A partire dalla mezzanotte di ieri è disponibile per il download il nuovo social network di Donald Trump, “Truth Social”, ma molti tra gli utenti che hanno provato a scaricarlo hanno riscontrato problemi tecnici. La piattaforma dovrebbe essere “pienamente operativa” entro la fine di marzo, ha detto ai microfoni di Fox news l’ex parlamentare repubblicano Devin Nunes, Ceo del Trump Media & Technology Group (Tmtg). Il lancio dell’applicazione però non è partito con il piede giusto, visto che alle diverse persone che l’avevano preordinata o scaricata oggi è stato impossibile creare un profilo, ricevendo un messaggio di errore al momento dell’inserimento della data di nascita, dell’e-mail o del numero di telefono per completare l’account. Altri ancora hanno detto di essere stati inseriti in una lista d’attesa dopo essersi registrati, a causa “dell’enorme domanda”, riporta il sito internet Cnet, che si occupa di tecnologia ed elettronica di consumo.

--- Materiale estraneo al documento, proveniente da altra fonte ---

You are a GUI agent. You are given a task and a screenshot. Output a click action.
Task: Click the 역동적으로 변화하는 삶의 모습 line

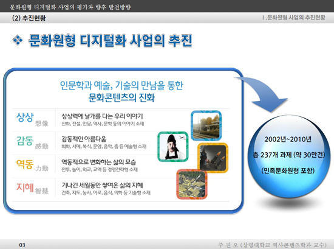98,162
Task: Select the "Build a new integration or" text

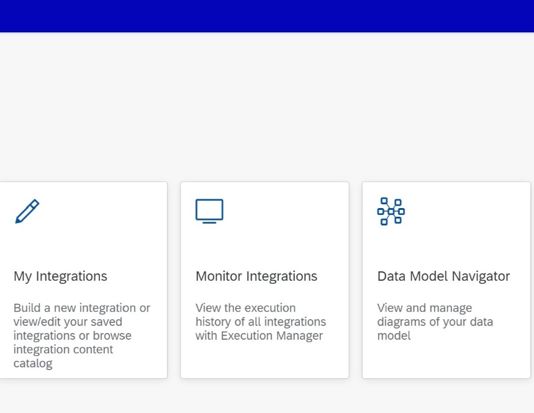Action: pos(82,307)
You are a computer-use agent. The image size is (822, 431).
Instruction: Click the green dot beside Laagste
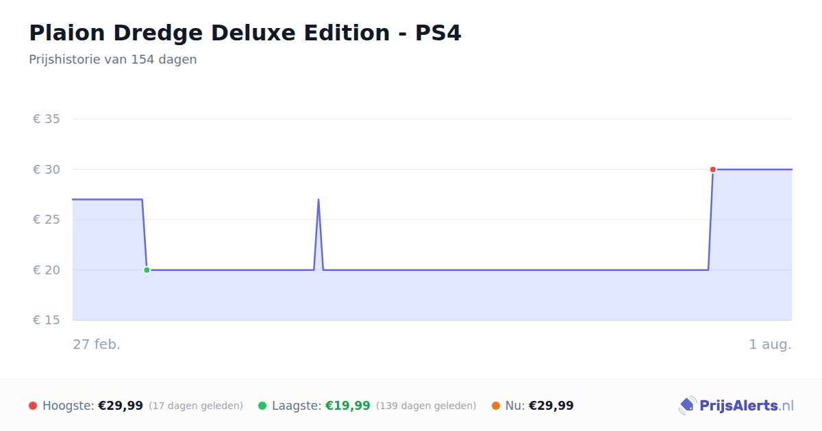click(262, 406)
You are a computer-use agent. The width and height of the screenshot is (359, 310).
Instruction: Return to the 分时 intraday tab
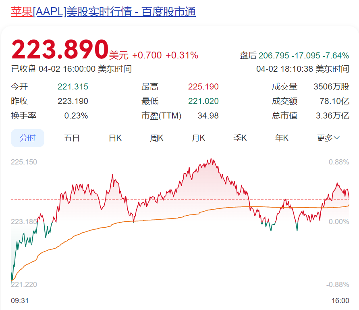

Truth sarà molto simile a Twitter, non a caso l’app preferita dall’ex presidente prima di essere bandito a seguito delle rivolte di Capitol Hill. A ottobre scorso è partita la campagna di lancio della piattaforma del Tmtg, ideata “per resistere alla tirannia delle Big Tech”, dichiara Nunes, che effettivamente non sembrano amare il vecchio capo di Stato. L’app, quindi, è un’alternativa a Facebook, Twitter e YouTube, ideata per chiunque non voglia sottostare alla “censura” e alla cancel culture dei social egemonici che, con normative sempre più rigide e stringenti, limitano e limiteranno ogni giorno di più la libertà di espressione di una certa fetta di popolazione americana. La corsa di Trump contro le vecchie piattaforme, però, si è tramutata subito in un percorso a ostacoli, dati i grossi problemi che non si sono fatti attendere e si sono presentati subito agli utenti durante il primo giorno di vita di Truth Social.

Questo “piccolo” inciampo del Gruppo ha rotto le uova nel paniere dell’ex presidente che, in maniera provocatoria, aveva scelto come “giorno x” il Presidents’ Day, ovvero la festività atta a celebrare il compleanno di George Washington, primo capo di Stato degli Usa. Insomma, è lodevole da parte di Trump il voler assicurare al suo “elettorato” spensieratezza e libertà di espressione, ma prima di tutto lui e Tmtg dovrebbero assicurarsi che gli utenti di Truth possano effettivamente possedere un account, cosa che i tanto vessati social tradizionali garantiscono.